--- WHAT YOU SHOULD DO ---
At the line containing "Given: Open video for 小倉2歳S race", begin retyping, and continue word for word until the records below run out.

(Saved data entries)
---
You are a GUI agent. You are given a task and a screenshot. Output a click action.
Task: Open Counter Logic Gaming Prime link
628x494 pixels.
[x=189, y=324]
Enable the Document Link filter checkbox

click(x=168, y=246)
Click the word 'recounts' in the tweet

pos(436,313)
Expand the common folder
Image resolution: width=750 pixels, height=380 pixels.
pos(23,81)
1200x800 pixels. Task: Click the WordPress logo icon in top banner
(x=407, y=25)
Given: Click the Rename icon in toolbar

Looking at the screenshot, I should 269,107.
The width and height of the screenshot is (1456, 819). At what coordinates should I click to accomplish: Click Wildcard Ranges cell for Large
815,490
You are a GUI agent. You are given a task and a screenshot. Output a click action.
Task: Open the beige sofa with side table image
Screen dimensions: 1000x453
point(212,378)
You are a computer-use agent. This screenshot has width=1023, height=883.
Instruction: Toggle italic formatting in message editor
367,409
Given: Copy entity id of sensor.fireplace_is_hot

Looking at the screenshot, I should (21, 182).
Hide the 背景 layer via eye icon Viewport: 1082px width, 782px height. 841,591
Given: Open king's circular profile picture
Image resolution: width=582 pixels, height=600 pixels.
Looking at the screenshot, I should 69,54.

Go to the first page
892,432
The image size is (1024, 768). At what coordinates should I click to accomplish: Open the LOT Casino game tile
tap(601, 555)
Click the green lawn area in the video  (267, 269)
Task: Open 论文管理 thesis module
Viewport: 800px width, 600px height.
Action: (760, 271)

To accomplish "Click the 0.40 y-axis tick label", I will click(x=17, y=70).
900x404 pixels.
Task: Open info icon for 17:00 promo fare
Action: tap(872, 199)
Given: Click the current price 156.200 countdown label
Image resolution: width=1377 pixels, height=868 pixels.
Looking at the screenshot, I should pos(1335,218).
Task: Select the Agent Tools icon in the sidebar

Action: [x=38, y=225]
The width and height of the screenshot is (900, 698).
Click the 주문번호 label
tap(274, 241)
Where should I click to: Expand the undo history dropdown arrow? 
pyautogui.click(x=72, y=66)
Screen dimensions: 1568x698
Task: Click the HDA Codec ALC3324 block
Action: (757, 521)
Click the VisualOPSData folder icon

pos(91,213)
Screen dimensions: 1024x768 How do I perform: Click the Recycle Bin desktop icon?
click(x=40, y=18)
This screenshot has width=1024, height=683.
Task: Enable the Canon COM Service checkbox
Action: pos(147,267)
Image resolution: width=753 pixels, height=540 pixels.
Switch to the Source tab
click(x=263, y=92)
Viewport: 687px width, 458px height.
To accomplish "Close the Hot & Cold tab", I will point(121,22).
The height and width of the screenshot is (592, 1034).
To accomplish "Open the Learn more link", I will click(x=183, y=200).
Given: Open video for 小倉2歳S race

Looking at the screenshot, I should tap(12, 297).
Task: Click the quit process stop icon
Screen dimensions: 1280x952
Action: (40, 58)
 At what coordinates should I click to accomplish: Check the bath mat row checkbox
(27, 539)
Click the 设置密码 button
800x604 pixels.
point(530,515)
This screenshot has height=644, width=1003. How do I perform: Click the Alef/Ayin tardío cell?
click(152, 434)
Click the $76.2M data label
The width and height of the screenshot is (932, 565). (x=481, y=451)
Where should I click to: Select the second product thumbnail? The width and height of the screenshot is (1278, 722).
---
--- TASK OUTPUT ---
Given: Open video for 小倉2歳S race

Looking at the screenshot, I should tap(12, 297).
Task: Click the quit process stop icon
Screen dimensions: 1280x952
Action: (40, 58)
 At what coordinates should I click to accomplish: Check the bath mat row checkbox
(27, 539)
Click the 设置密码 button
800x604 pixels.
point(530,515)
This screenshot has height=644, width=1003. How do I perform: Click the Alef/Ayin tardío cell?
click(152, 434)
Click the $76.2M data label
The width and height of the screenshot is (932, 565). (x=481, y=451)
Where should I click to: Select the second product thumbnail? The width and height of the screenshot is (1278, 722).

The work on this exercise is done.